**Travail demandé:**
A – Répondez aux questions suivantes d'après le texte sur les agressions sexuelles d'enfants au Vietnam.
(i) Quel âge a l'homme visé par la plainte de Mme T.T ?
(ii) Quelle mesure remplace la détention de l'accusé ?
(iii) Dans quelle proportion des cas l'agresseur est-il un proche de la famille ?
B – Recopiez le passage du texte sur les agressions sexuelles d'enfants au Vietnam, en commençant à « Un cadre juridique » et en terminant à « de la famille. ».
C – Rédigez la suite du texte sur les agressions sexuelles d'enfants au Vietnam, à partir de sa dernière phrase.

**Extrait:**
###

Auparavant, fin juin 2016, Mme T.T, domiciliée dans la ville de Vung Tàu, province de Bà Ria-Vung Tàu, a déposé plainte contre un homme de 76 ans dans le quartier de Nguyên An Ninh, l’accusant d’avoir abusé sexuellement de sa fille de 8 ans pendant les vacances d’été.
Après des enquêtes approfondies, il est apparu que l’homme aurait agressé au moins six autres enfants entre 2012 et 2016. Le Parquet populaire suprême de Vung Tàu a engagé des poursuites pénales. Cependant, pour des raisons de santé, l’accusé n’a pas été placé en détention, mais est assigné à résidence.
Un cadre juridique à revoir
Les parents ou enseignants doivent inculquer aux enfants les règles de base pour se protéger. |
Selon des données du ministère de la Police, de 1.600 à 1.800 cas d’agressions sexuelles sont recensées en moyenne chaque année dans le pays. Un chiffre loin de la réalité. Environ 65% des victimes sont des fillettes de 12 à 15 ans, et 13,2 % d’entre elles ont moins de 6 ans. Un enfant est sexuellement agressé toutes les huit heures au Vietnam. Dans 73% des cas, l’agresseur est un proche de la famille.

###

**Données fournies:**
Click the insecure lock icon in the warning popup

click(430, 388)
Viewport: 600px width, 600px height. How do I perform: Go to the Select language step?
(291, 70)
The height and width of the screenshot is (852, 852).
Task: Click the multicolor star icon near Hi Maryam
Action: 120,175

###

**Réponses:**
A –
(i) Il a 76 ans.
(ii) Il est assigné à résidence.
(iii) Dans 73 % des cas.

B –
Un cadre juridique à revoir
Les parents ou enseignants doivent inculquer aux enfants les règles de base pour se protéger. |
Selon des données du ministère de la Police, de 1.600 à 1.800 cas d’agressions sexuelles sont recensées en moyenne chaque année dans le pays. Un chiffre loin de la réalité. Environ 65% des victimes sont des fillettes de 12 à 15 ans, et 13,2 % d’entre elles ont moins de 6 ans. Un enfant est sexuellement agressé toutes les huit heures au Vietnam. Dans 73% des cas, l’agresseur est un proche de la famille.

C –
Les enfants sans-abri sont très vulnérables aux agressions. Les délinquants sexuels profitent en effet de leur dénuement et rémunèrent leurs «faveurs». D’après Khuât Thu Hông, de l’Institut de recherche sur le développement social, «le sexe est un tabou profondément ancré dans la culture vietnamienne. Les gens hésitent à parler de viol, de rapports sexuels forcés. De nombreux enfants n’osent pas témoigner».
«Les crimes liés à la pédophilie sont souvent traités lentement», estime l’avocat Lê Van Luân. D’après lui, pour que la police lance une enquête, il doit y avoir des signes tangibles sur le corps de la victime. Une règle jugée «ridicule» par Lê Van Luân, qui estime que la «loi pose problème». En effet, la législation requiert obligatoirement un examen médico-légal. Celui-ci doit être réalisé au plus tôt afin que certaines preuves ne disparaissent pas. Cet examen n’est actuellement pratiqué que dans un nombre restreint d’hôpitaux désignés.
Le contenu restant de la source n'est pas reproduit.